───── THE RECORDS
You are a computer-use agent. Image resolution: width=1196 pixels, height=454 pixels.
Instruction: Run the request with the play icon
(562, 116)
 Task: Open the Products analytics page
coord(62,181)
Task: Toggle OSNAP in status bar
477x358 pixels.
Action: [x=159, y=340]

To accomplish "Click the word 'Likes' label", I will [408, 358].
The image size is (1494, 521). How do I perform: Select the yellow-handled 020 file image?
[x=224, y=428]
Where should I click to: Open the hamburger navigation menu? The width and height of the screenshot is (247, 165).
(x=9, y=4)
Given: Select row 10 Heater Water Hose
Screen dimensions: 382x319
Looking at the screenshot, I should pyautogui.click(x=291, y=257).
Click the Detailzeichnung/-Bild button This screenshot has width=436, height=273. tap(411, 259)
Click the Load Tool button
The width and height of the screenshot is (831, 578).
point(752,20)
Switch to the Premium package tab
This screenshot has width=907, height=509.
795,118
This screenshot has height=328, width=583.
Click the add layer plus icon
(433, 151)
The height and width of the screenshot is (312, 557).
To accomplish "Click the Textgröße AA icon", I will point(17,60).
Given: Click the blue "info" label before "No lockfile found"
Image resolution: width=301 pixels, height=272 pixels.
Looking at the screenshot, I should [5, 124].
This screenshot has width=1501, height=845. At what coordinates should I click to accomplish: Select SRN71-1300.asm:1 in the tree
──────────
*WHAT THIS TASK INVOLVES*.
Could you transcribe the entries exactly, from the first line through the line containing "Given: Select row 10 Heater Water Hose", and give nothing more?

*ANSWER TO THIS TASK*.
You are a computer-use agent. Image resolution: width=1196 pixels, height=454 pixels.
Instruction: Run the request with the play icon
(562, 116)
 Task: Open the Products analytics page
coord(62,181)
Task: Toggle OSNAP in status bar
477x358 pixels.
Action: [x=159, y=340]

To accomplish "Click the word 'Likes' label", I will [408, 358].
The image size is (1494, 521). How do I perform: Select the yellow-handled 020 file image?
[x=224, y=428]
Where should I click to: Open the hamburger navigation menu? The width and height of the screenshot is (247, 165).
(x=9, y=4)
Given: Select row 10 Heater Water Hose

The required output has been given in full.